[Stored items]
==============================

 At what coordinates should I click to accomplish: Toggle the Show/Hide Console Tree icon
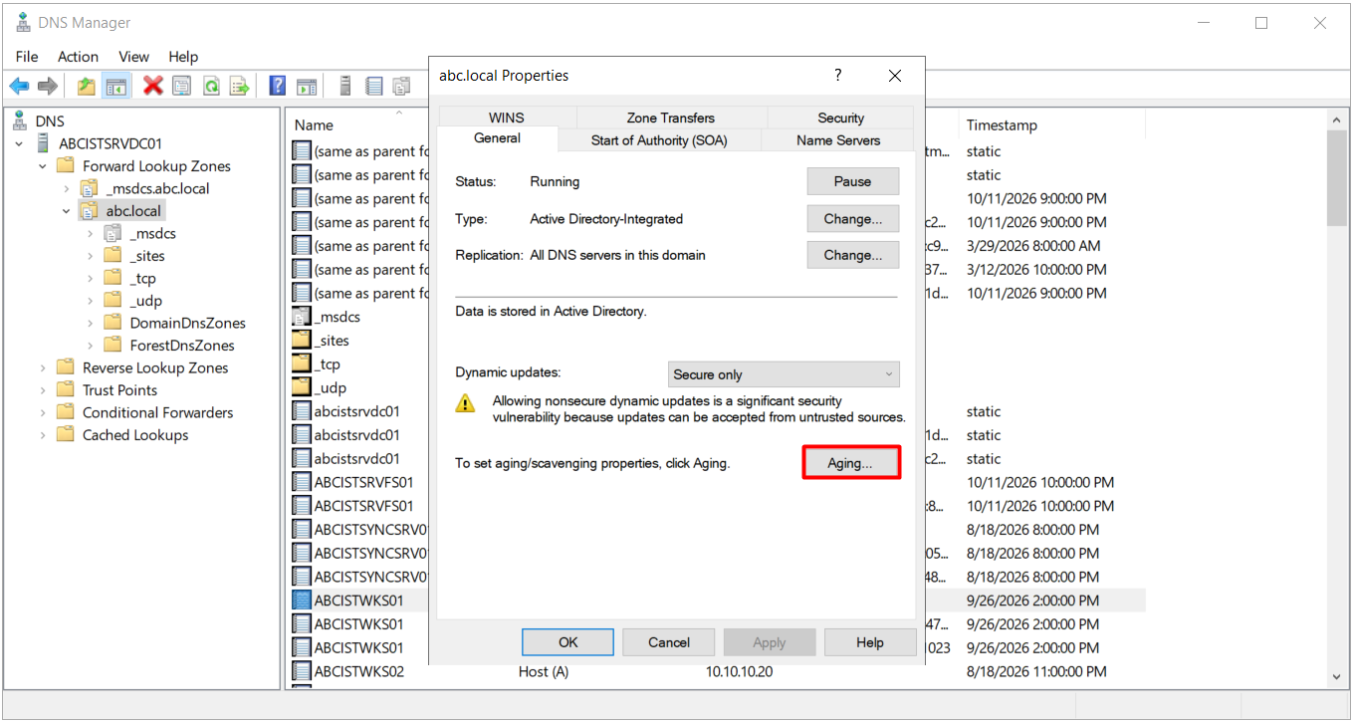click(115, 87)
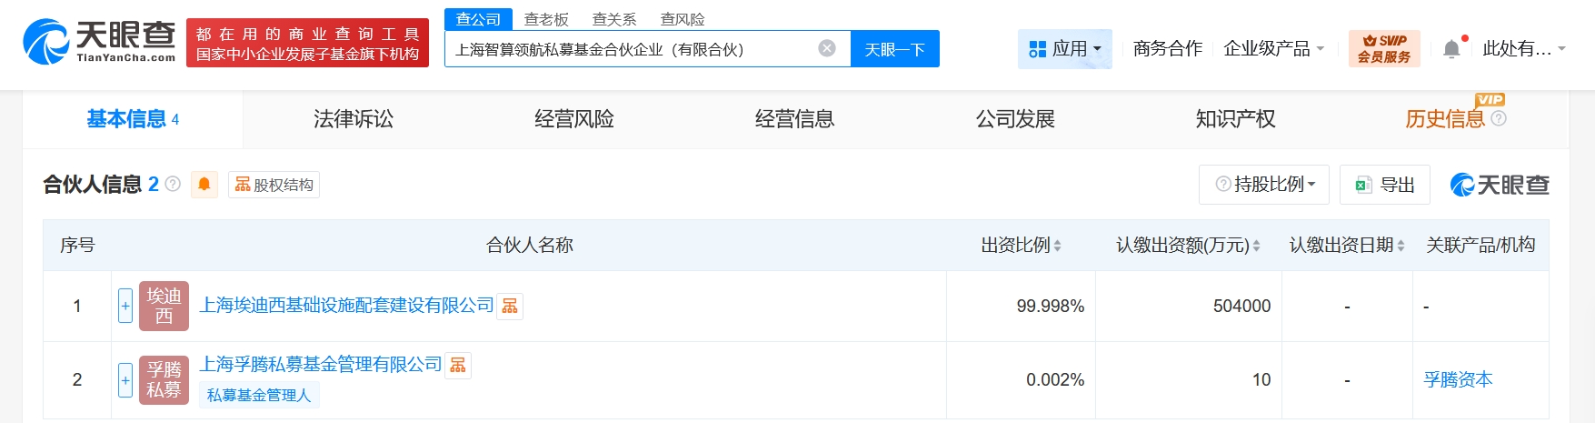Expand row 2 partner plus toggle
Image resolution: width=1595 pixels, height=423 pixels.
pos(125,379)
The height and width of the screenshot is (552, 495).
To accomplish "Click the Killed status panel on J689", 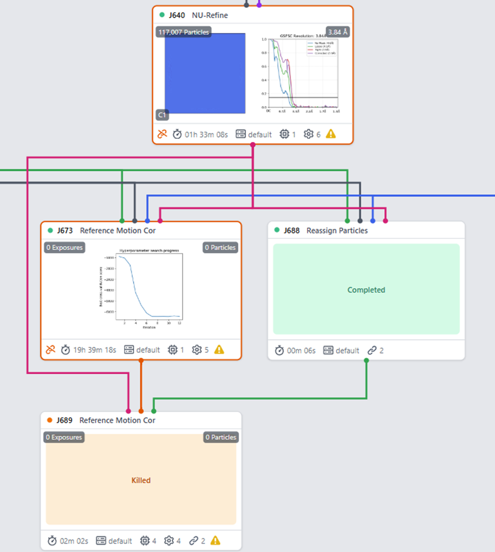I will tap(141, 480).
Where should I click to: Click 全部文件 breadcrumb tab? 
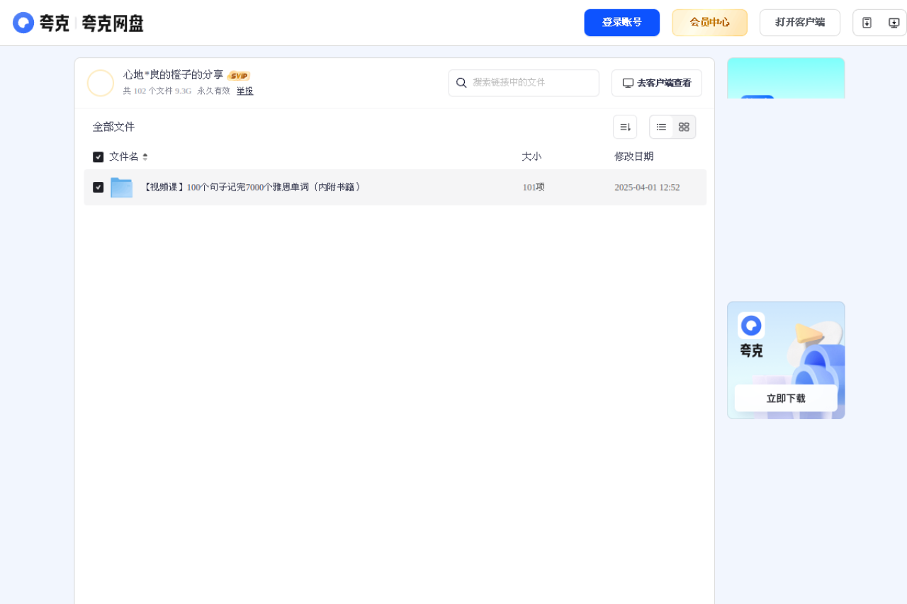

==============================

> _Task to complete_: From the first line of the entries down to the line with "The height and", print each line exactly; omit any picture.

> _Your response_:
 At what coordinates should I click to accomplish: Toggle the Show/Hide Console Tree icon
click(115, 87)
Expand row 2 partner plus toggle
Image resolution: width=1595 pixels, height=423 pixels.
pos(125,379)
The height and width of the screenshot is (552, 495).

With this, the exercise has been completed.